I would like each line of the data that holds the word "width" copied out.

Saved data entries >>
· · ·

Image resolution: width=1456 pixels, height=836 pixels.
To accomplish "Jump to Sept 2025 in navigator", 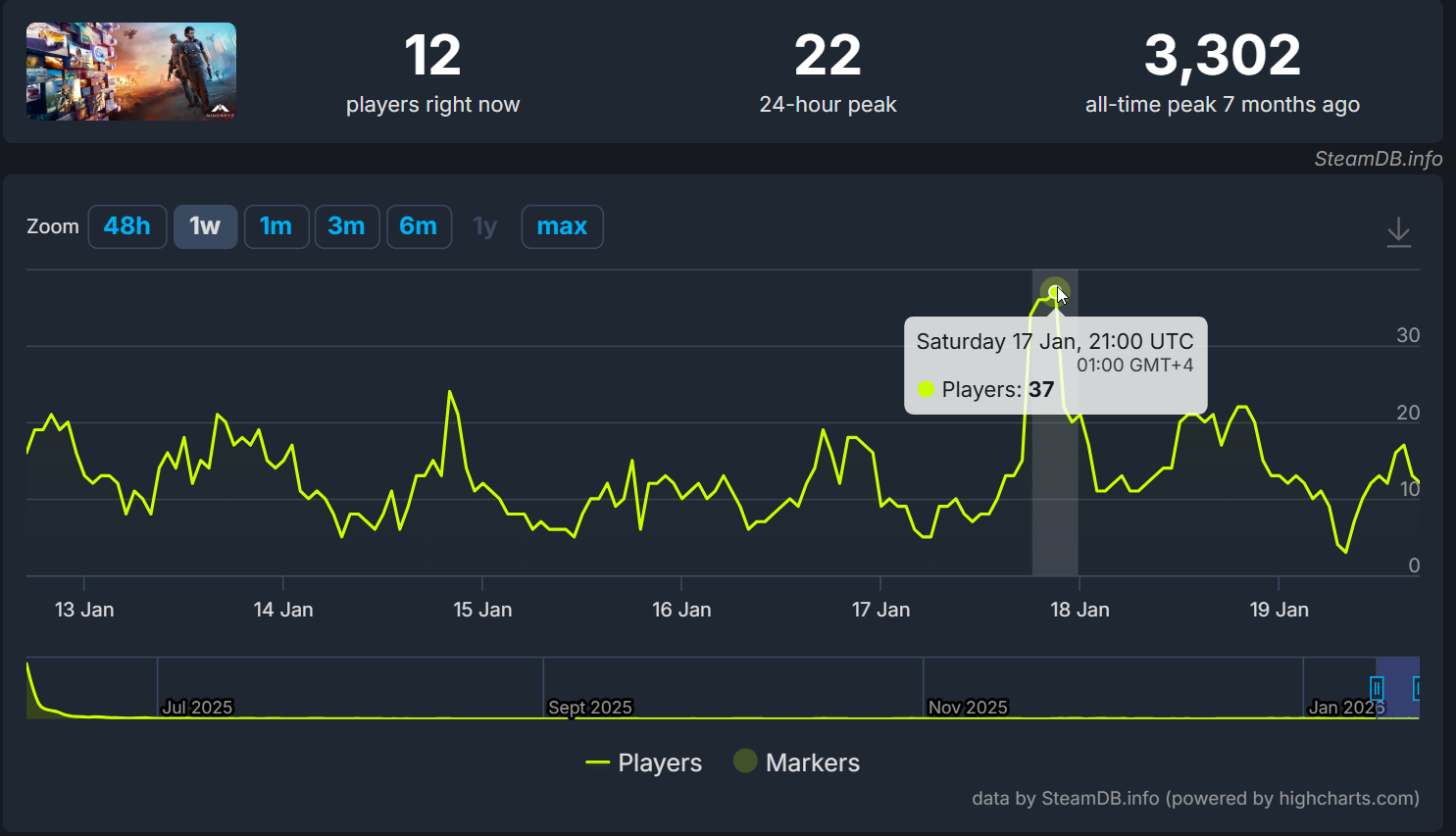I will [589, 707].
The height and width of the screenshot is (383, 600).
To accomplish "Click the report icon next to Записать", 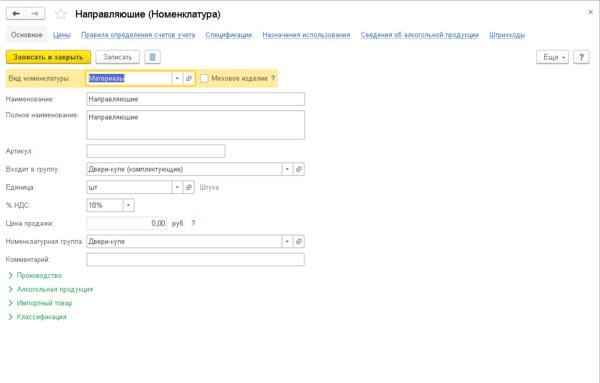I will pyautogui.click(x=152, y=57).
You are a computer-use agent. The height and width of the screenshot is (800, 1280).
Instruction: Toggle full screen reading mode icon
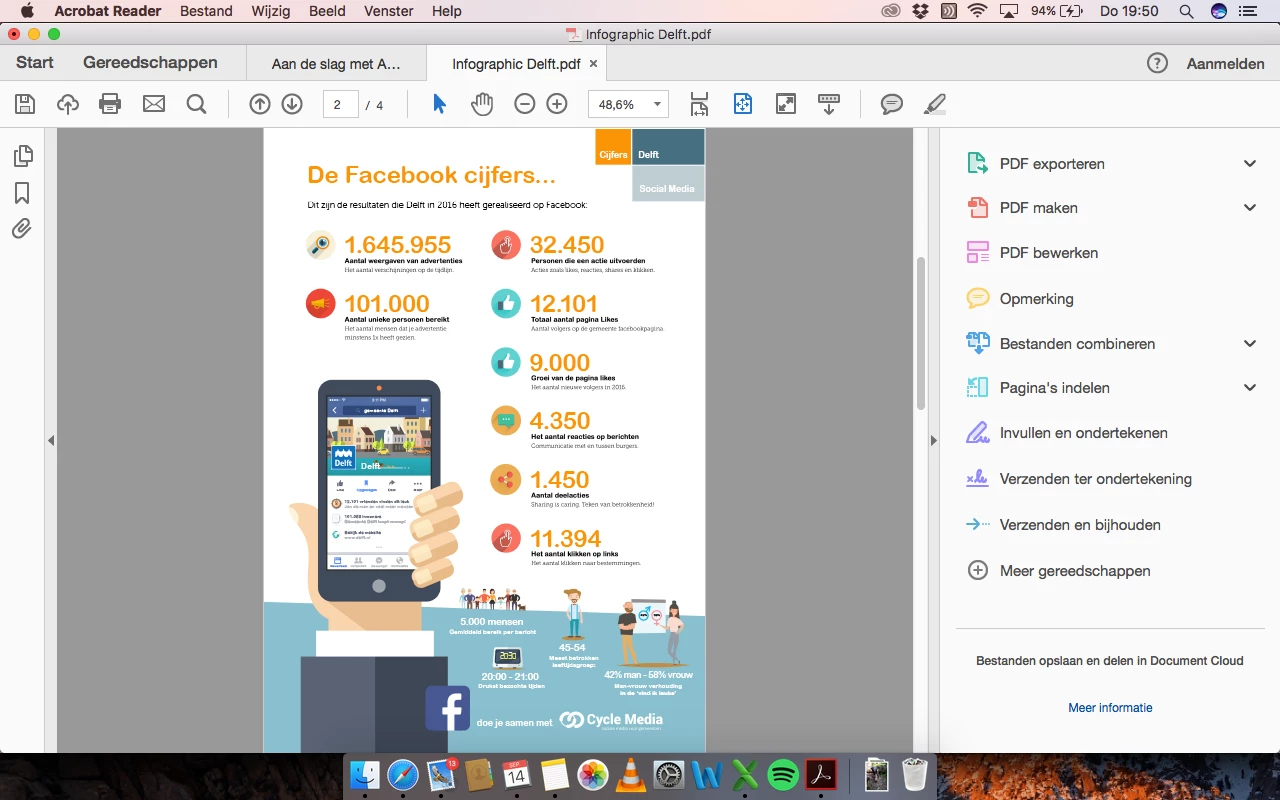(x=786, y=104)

· · ·

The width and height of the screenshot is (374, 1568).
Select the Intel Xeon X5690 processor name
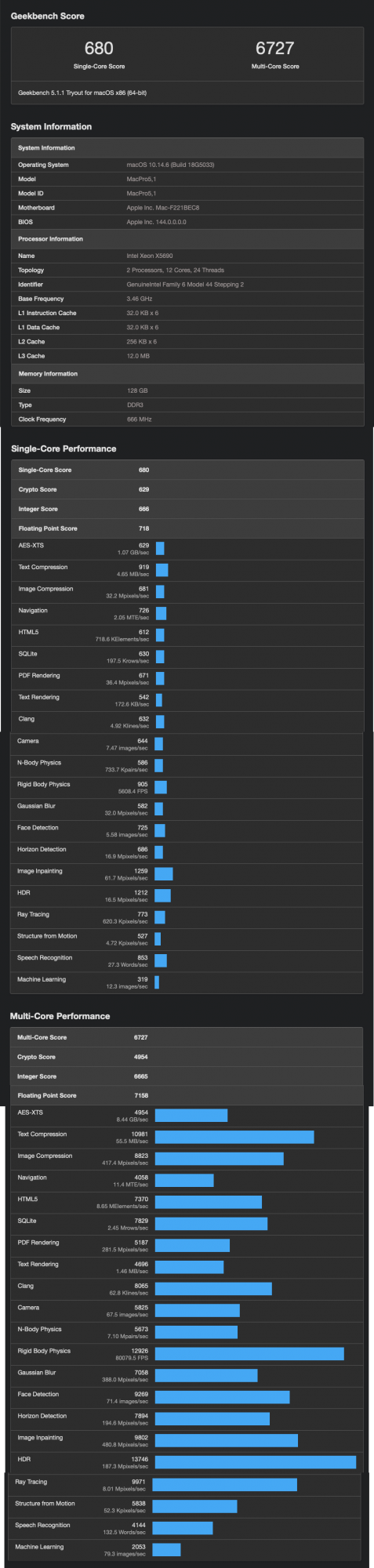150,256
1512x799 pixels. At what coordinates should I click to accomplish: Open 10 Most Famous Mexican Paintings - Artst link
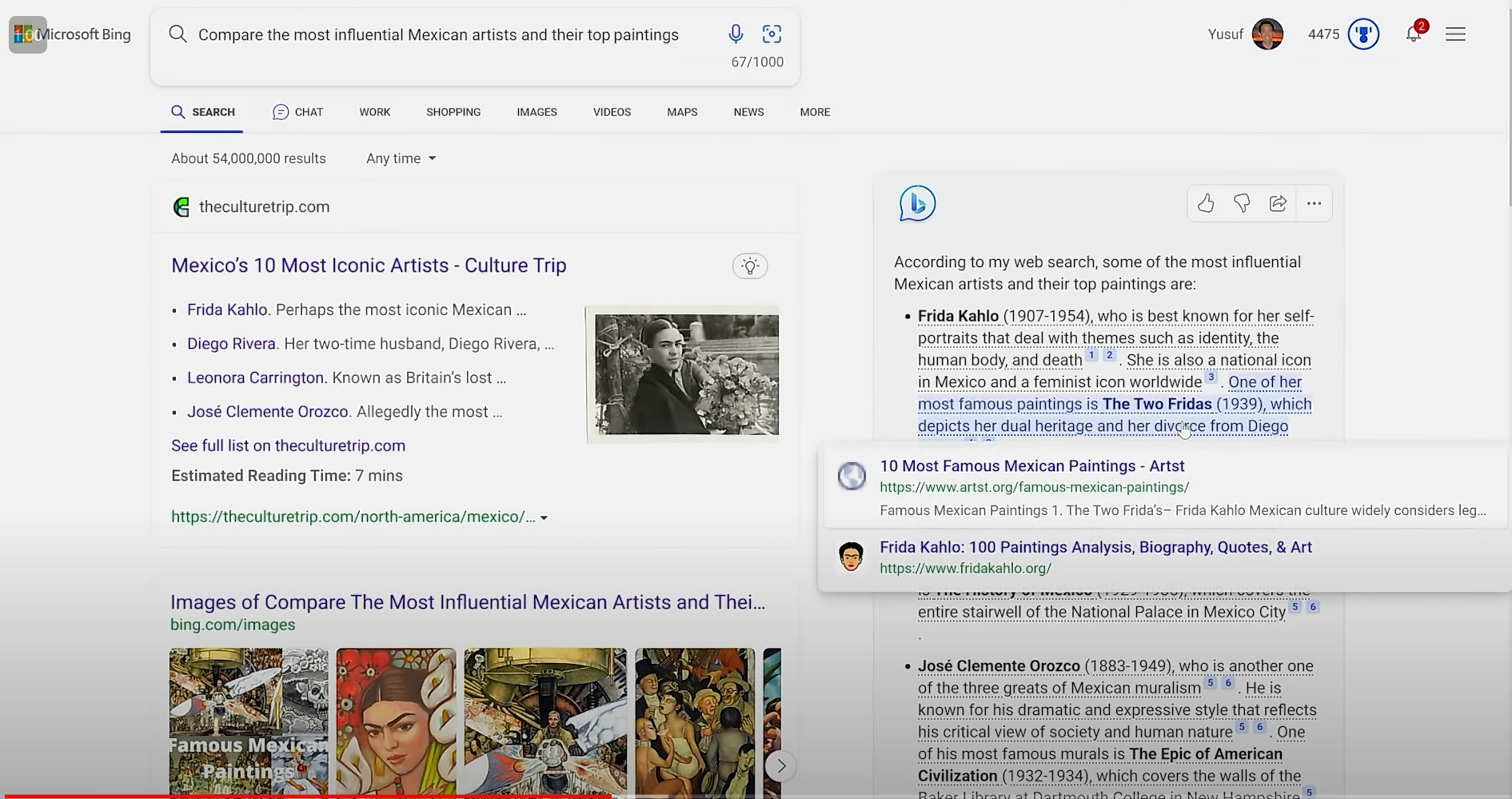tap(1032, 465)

· · ·

ANSWER AREA >>
Image resolution: width=1456 pixels, height=836 pixels.
The height and width of the screenshot is (383, 600).
You are a computer-use agent. The height and width of the screenshot is (800, 1280).
The width and height of the screenshot is (374, 1568).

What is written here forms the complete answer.